Haute-Seille est fille de l'abbaye de Theuley ; en 1579, Nicolas Périni, prieur de Hesse — devenu prieuré séculier depuis 1550 — demanda et obtint la réunion à Haute-Seille, prit l'habit à Haute-Seille et fut élu abbé après la mort de son frère Jean ; cette union fut confirmée en 1605. Au cours de son existence, l'abbaye posséda des biens dans de nombreuses localités, notamment Adelhouse, Albestroff, Azerailles, Azoudange, Badonviller, Bertrambois, Blanche-Église, Courtegain, Dorlisheim, Emberménil, Foulcrey, Guéblange, Hablutz, Hampont, Haut-Clocher, Hellocourt, Herbéviller, Igney, Lafrimbolle, Leintrey, Marsal, Nossoncourt, Rambervillers, Réchicourt-le-Château, Richeval, Rosières-aux-Salines, Saint-Nicolas, Sarrebourg, Thann, Varangéville et Xures. Au moment de la Révolution, elle conservait à Haute-Seille une métairie, un moulin, une tuilerie, des étangs et des bois avec droits de pêche sur la Vezouze et de chasse ; à Tanconville des terres, bois, étangs, un moulin, la seigneurie foncière, le patronage de la cure et des dîmes ; à Hesse une métairie, un moulin, des bois, la seigneurie foncière, le patronage de la cure et les dîmes ; à Lezey une métairie, un étang et les deux tiers de la seigneurie foncière ; à la Neuve-Grange une métairie avec bois, scierie et moulin ; à Ormange, Xirxange et Récour des métairies accompagnées de moulins, d'étangs et de bois, ainsi que plusieurs métairies appelées la Vigne, le Griffon, Rotomoncel et Saint-Benoît. L'abbaye percevait encore tout ou partie des dîmes de nombreuses paroisses (Parux, Bertrambois, Hattigny, Lafrimbolle, Landange, Aspach, Niderhoff, Fraquelfing, Neufmoulins, Languimberg, Fribourg, Ommeray, Rosheim, Rosenwiller, Blâmont, Blémerey, Domjevin, Fréménil, Vého, Nitting, Hermelange, Maizières-lès-Vic, Gelucourt, Kraftel, Videlange) et détenait des biens sur les finages de Cirey, du Val-le-Bon-Moutier, Harbouey, Frémonville, Sainte-Pôle, Vacqueville, Merviller, Thiaville, Remoncourt, Xousse, Jambrot, Maizières-lès-Vic et Lorquin.

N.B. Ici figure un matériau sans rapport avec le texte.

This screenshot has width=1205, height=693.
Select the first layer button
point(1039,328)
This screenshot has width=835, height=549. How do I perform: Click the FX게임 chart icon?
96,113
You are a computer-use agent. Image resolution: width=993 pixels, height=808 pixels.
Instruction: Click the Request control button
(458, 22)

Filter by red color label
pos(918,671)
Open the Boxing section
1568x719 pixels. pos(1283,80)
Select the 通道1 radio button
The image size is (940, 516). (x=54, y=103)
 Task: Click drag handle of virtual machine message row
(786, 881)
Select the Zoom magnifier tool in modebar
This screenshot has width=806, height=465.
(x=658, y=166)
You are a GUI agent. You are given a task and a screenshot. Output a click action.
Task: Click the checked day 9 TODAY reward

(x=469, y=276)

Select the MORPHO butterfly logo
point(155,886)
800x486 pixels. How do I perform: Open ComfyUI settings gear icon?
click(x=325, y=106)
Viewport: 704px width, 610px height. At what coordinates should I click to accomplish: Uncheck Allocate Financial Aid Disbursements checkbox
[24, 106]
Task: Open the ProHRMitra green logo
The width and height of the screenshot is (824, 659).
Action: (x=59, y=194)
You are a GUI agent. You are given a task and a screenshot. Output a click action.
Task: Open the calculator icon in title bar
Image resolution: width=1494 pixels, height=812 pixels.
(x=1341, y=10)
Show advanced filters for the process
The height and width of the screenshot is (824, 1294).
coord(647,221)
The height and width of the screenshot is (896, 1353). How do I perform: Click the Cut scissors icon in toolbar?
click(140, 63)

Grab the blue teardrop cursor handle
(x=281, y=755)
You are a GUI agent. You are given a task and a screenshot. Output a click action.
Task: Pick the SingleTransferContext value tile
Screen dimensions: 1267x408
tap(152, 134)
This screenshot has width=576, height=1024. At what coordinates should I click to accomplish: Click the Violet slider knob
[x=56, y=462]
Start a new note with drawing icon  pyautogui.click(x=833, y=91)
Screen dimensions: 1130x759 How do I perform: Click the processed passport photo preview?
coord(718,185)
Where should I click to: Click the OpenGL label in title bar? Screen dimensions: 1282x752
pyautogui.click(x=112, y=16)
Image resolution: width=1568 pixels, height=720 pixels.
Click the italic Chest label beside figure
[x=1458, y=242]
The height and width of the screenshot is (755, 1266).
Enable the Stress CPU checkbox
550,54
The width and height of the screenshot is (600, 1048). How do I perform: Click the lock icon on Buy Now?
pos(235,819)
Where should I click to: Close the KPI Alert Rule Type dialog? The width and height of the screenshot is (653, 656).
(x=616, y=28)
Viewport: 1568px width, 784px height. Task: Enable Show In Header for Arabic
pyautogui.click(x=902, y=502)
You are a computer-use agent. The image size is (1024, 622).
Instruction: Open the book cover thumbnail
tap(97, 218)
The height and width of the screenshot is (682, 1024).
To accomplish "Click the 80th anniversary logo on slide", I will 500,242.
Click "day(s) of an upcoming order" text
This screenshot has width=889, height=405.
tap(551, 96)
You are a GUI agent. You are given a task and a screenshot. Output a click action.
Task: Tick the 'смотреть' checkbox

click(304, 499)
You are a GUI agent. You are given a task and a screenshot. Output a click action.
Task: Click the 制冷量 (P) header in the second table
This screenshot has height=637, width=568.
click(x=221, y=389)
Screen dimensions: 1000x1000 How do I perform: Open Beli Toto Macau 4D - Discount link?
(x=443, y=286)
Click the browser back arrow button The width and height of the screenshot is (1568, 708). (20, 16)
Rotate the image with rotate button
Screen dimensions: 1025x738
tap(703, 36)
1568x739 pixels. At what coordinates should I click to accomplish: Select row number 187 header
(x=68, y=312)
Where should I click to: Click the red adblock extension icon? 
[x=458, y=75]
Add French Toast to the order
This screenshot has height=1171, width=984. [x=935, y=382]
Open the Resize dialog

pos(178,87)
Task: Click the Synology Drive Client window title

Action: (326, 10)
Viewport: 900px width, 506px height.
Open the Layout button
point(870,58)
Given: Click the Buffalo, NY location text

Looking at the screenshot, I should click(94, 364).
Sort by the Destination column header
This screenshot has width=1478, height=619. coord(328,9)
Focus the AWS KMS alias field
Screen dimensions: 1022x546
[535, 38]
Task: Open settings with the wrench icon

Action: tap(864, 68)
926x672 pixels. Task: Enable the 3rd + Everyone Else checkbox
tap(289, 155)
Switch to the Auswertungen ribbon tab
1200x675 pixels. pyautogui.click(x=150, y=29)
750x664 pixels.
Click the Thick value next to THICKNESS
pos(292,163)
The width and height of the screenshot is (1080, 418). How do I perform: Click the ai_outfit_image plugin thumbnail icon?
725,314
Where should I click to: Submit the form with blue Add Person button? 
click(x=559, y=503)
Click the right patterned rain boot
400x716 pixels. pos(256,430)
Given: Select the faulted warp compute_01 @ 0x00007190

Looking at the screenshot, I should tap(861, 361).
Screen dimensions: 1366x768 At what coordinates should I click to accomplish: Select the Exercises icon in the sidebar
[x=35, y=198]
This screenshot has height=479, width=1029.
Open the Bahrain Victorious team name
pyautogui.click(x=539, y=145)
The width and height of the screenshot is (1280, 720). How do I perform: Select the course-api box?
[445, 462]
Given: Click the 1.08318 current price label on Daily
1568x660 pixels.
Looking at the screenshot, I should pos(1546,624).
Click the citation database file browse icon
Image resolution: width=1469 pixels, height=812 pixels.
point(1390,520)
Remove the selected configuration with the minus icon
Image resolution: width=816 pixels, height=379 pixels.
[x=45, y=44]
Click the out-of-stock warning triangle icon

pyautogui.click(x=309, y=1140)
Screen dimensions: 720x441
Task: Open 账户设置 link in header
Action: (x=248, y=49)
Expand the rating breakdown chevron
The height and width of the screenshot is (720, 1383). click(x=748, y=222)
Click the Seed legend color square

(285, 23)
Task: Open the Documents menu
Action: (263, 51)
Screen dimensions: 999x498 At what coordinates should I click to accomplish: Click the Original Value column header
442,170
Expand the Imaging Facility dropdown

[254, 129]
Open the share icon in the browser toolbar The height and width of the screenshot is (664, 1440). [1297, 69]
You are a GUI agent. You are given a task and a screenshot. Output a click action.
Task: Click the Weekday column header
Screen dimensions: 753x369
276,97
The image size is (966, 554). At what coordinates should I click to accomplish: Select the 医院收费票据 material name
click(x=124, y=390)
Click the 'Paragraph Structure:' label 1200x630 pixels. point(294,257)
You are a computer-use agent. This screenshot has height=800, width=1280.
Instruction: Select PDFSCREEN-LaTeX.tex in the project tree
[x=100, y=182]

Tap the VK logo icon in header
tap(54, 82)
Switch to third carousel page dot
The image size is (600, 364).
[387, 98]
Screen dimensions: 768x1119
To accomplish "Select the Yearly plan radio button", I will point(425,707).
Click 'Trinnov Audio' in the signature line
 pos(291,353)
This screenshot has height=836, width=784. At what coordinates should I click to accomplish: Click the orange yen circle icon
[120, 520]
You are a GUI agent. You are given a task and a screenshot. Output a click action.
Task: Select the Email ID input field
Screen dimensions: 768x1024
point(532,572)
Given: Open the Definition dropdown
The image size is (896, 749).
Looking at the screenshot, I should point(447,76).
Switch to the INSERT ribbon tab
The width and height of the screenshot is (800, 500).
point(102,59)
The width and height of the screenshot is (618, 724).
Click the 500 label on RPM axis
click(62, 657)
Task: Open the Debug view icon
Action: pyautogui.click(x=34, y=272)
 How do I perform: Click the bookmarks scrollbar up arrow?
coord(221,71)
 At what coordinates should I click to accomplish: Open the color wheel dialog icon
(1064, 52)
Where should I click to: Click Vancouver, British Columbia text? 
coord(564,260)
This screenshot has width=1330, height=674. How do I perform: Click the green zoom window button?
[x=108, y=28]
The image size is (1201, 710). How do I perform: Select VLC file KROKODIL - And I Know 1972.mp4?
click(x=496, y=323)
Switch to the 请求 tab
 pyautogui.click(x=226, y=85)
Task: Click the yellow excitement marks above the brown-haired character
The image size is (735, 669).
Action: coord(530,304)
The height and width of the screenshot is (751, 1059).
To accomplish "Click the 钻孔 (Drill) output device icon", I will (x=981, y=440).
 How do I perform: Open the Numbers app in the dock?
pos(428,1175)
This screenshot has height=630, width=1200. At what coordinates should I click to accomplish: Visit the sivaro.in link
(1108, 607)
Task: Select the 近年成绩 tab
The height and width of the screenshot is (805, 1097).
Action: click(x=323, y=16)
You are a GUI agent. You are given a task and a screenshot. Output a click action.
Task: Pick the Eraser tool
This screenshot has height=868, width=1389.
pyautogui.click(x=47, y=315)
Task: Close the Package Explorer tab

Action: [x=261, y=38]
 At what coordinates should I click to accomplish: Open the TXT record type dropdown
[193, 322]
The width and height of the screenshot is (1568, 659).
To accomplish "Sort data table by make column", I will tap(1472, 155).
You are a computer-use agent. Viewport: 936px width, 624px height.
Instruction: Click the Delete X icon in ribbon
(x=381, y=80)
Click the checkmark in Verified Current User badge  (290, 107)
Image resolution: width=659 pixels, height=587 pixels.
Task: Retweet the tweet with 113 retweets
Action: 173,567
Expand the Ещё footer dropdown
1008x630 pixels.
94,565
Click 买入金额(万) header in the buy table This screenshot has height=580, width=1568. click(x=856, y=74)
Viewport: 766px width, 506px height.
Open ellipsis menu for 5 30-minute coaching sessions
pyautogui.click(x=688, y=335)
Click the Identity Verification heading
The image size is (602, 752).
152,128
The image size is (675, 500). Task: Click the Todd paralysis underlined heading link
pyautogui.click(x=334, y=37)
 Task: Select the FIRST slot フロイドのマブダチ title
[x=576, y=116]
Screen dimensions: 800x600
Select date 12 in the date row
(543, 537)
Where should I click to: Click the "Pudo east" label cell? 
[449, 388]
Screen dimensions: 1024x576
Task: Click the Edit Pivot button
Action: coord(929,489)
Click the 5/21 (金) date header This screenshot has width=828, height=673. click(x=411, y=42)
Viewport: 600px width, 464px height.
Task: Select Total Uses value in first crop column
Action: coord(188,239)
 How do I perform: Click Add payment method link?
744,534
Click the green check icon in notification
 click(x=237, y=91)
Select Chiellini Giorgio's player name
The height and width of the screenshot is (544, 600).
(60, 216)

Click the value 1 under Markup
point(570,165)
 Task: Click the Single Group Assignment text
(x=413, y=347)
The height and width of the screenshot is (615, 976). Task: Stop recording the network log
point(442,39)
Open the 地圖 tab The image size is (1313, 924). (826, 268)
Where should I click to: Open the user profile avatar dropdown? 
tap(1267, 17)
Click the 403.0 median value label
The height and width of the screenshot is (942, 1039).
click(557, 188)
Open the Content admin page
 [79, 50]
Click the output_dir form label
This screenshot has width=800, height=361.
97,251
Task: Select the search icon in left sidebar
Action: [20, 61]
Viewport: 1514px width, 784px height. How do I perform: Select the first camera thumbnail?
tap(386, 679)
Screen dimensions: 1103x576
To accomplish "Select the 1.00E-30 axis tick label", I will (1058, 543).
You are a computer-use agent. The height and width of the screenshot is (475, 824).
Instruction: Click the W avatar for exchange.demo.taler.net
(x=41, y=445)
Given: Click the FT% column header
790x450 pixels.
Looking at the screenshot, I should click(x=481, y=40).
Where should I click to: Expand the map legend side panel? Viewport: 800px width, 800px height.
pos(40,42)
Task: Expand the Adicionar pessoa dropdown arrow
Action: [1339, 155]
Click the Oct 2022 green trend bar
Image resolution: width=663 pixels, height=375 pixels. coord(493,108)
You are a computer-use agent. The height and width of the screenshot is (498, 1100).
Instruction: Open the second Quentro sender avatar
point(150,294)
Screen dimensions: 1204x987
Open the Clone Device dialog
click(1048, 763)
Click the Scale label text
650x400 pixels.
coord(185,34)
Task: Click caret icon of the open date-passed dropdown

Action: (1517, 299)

La succession des abbés réguliers commence par Gérard ; parmi les derniers abbés réguliers figurent Dom Jacques Moreau de Mautour (1692-1729) et Dom Henry Lecler (élu en 1730), puis vinrent des abbés commendataires, tels que Nicolas-Joseph Alliot (nommé en 1748), François Alliot (1754), ainsi que des abbés de Montauban et de Cambis en 1790. Enfin, Jean de Haute-Selve, moine de l'abbaye à la fin du XIIe siècle, est l'auteur du Dolopathos, sive de rege et septem sapientibus, qui inspira ensuite le trouvère Herbert.